Thursday, May 8, 2008

apocalypse all the time

Hi all,

I have been reading The World Without Us by Alan Weisman. It’s a non-fiction book which asks the question: what would happen to planet Earth if humanity suddenly disappeared? I am about halfway through and each chapter of the book begins by explaining how humans have affected some part of the natural environment and then how the environment might change/recover if humans were no longer around.

Recently the 100’s of square kms of plastic floating in the North Pacific Gyre was highlighted in the media, this is examined in the chapter I am currently reading. The author continues with his examination of plastic by detailing how micro fragments of plastic are entering our food chain, swallowed by fish, birds and most importantly krill. It seems we are slowly poisoning the oceans and one of our main sources of food.

I ordered this book after reading a review in The Age. But why did it interest me? Firstly, I am currently writing a novel set on a newly terraformed world, a world where humans may have constructed the environment, but they have not yet began to populate it and degrade it. So I thought The World Without Us, might give me some ideas about what my terraformed world would be like, and it has. Secondly, like a lot of science-fiction fans, I have a fascination with apocalyptic and post apocalyptic worlds.

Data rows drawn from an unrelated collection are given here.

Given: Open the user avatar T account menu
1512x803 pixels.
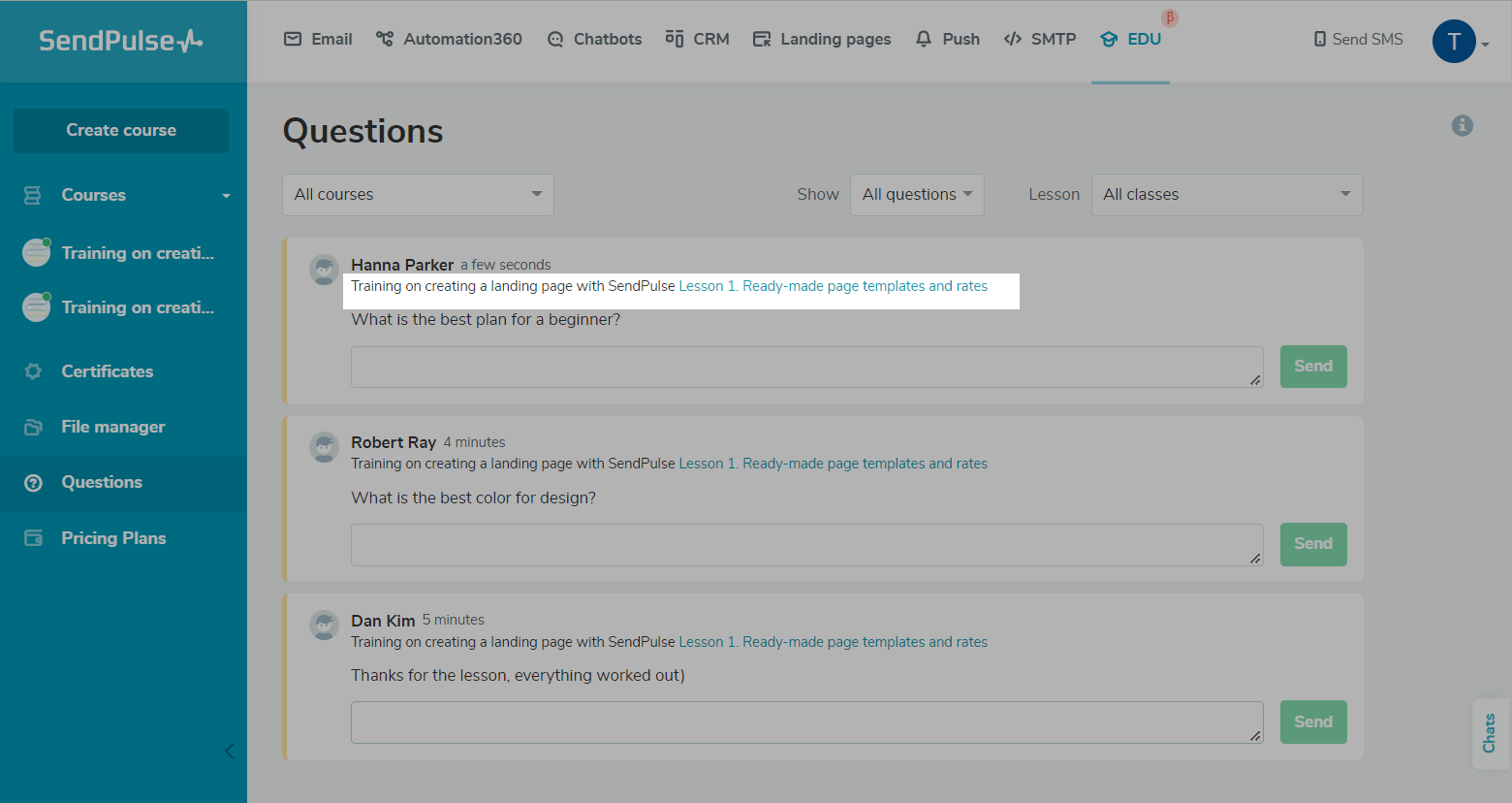Looking at the screenshot, I should (x=1454, y=41).
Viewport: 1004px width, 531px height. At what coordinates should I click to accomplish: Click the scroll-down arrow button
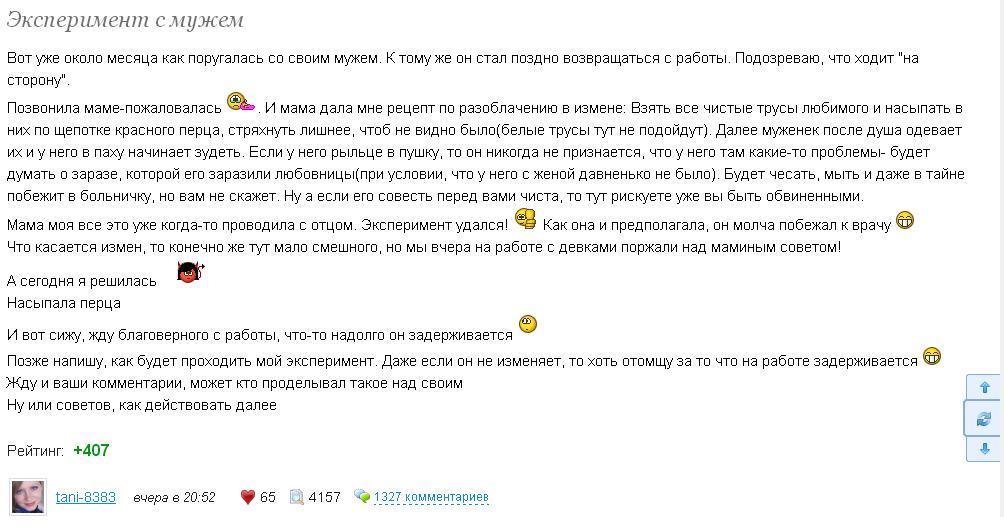click(984, 449)
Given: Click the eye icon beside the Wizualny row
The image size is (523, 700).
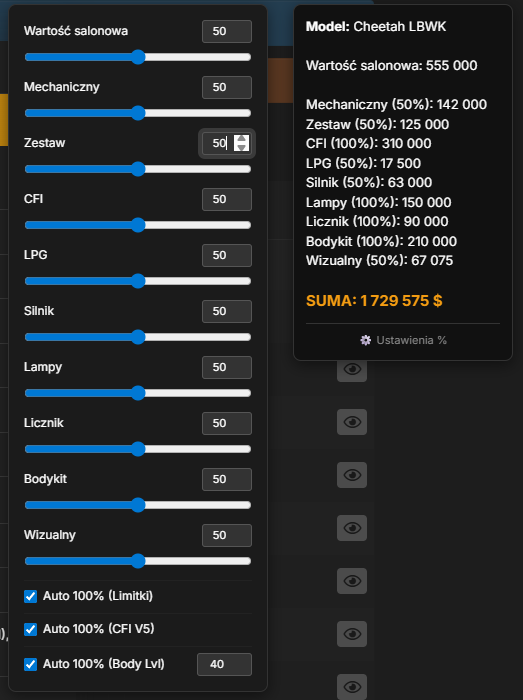Looking at the screenshot, I should click(352, 528).
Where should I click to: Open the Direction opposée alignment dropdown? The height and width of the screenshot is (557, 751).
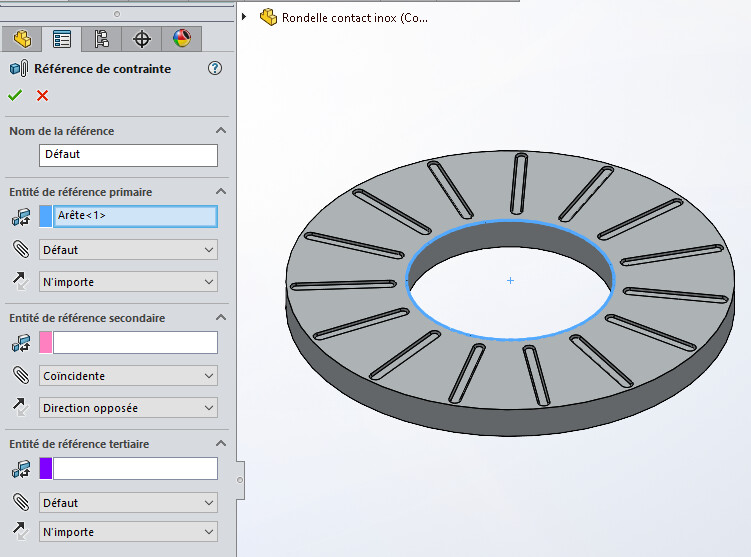pos(128,408)
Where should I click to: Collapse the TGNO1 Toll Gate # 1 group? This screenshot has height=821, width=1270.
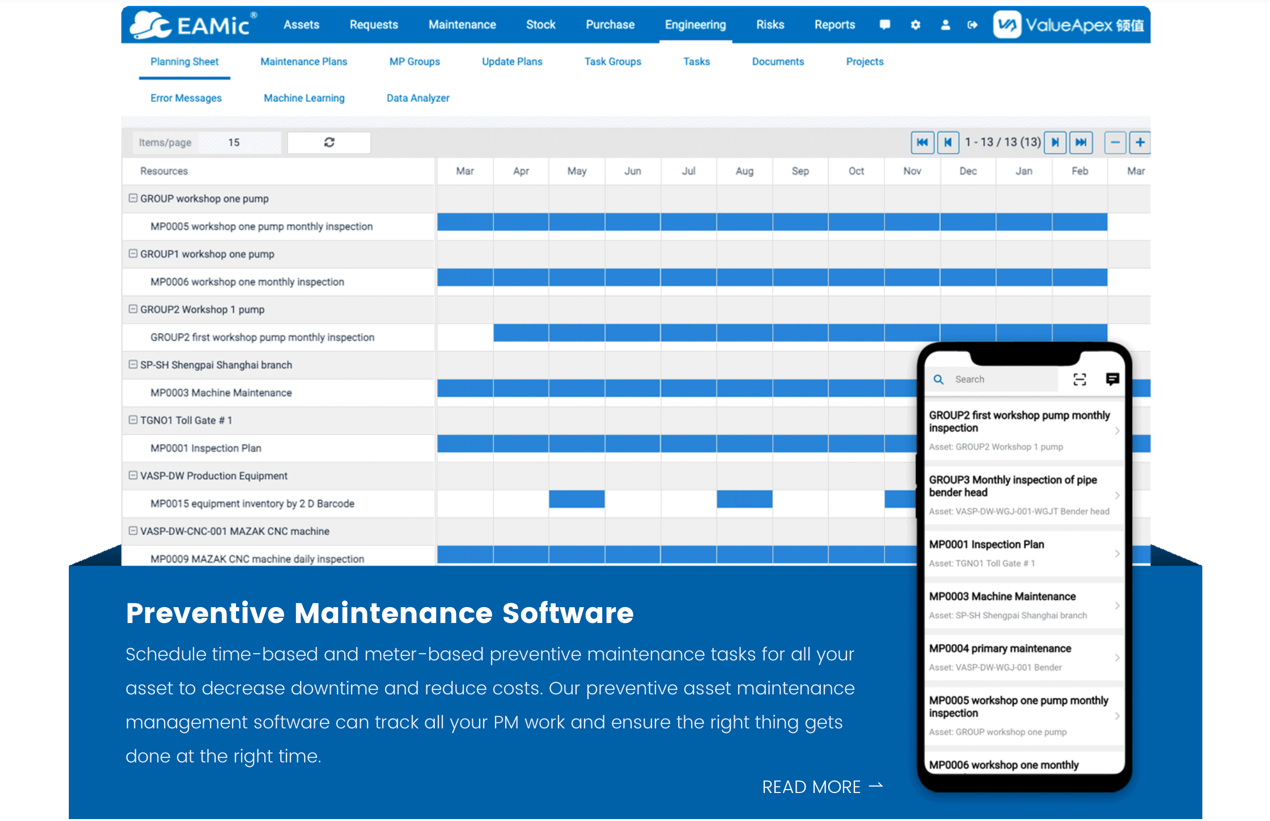tap(133, 421)
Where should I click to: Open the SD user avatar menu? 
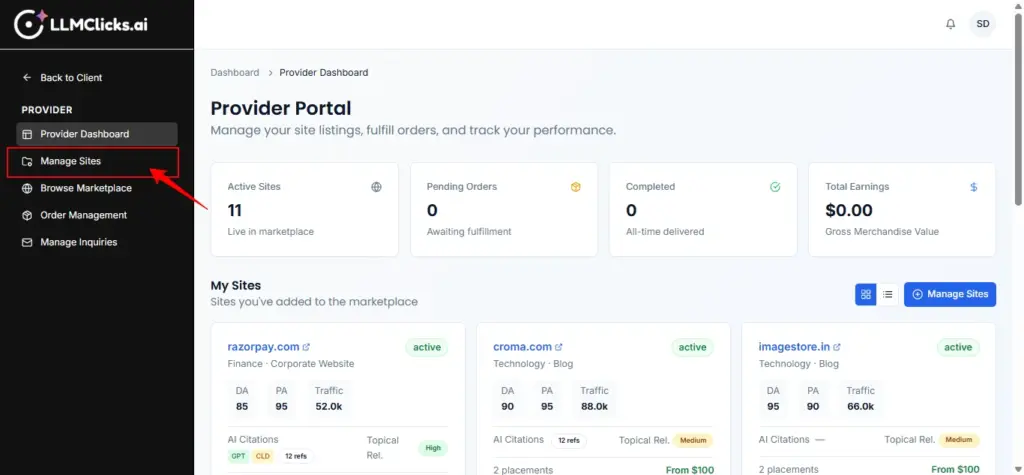(x=983, y=24)
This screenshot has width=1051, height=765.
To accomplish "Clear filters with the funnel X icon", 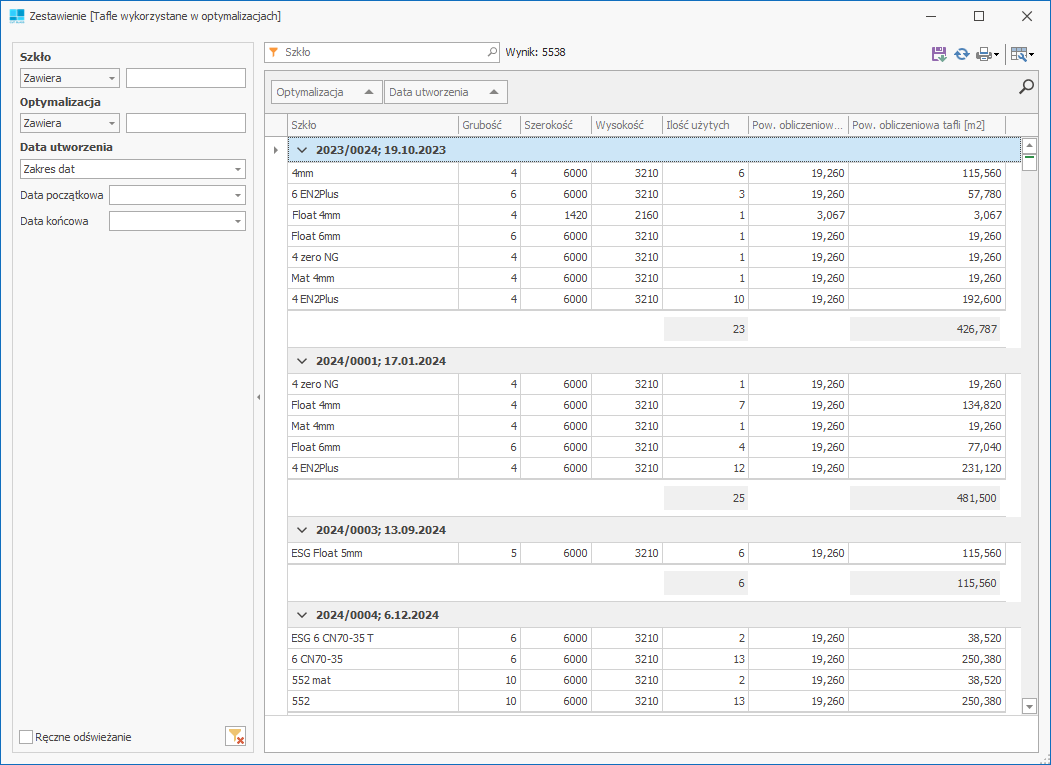I will (x=235, y=737).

A quick search of my bookshelves and I find the following books set in an apocalyptic or post apocalyptic world: The Handmaids Tale and Oryx and Crake by Margaret Attwood, Battlefield Earth by L Ron Hubbard, Earth Abides by George R Stewart, Graffiti by Peter Van Greenaway, Souls in the Great Machine by Sean McMullen, Parkland by Victor Kelleher, Salt by Gabrielle Lord, The Sea and the Summer by George Turner and Camp Concentration by Thomas M. Disch.

I also have also enjoyed films like The Planet of The Apes (original), Mad Max, and Omega Man and I am Legend based on the same novel. I was enjoying both Jericho and Jeremiah (on Fox 8) until they were cancelled.

Why do I we enjoy such stories? Why do science-fiction writers, in particular, destroy worlds and then force their characters to live on them? Many of them are probably convinced that humanity will eventually destroy itself, and some of those want to warn us to stop global warming, genetic engineering, nuclear proliferation. But do some of them, like their readers/viewers, hate the world, and more importantly their place in it, so much they would prefer it destroyed?

I think my enjoyment of apocalyptic stories comes mainly from imagining what I would do to survive if I was in such a world. But I also appreciate the warnings about humanity’s future contained in these stories.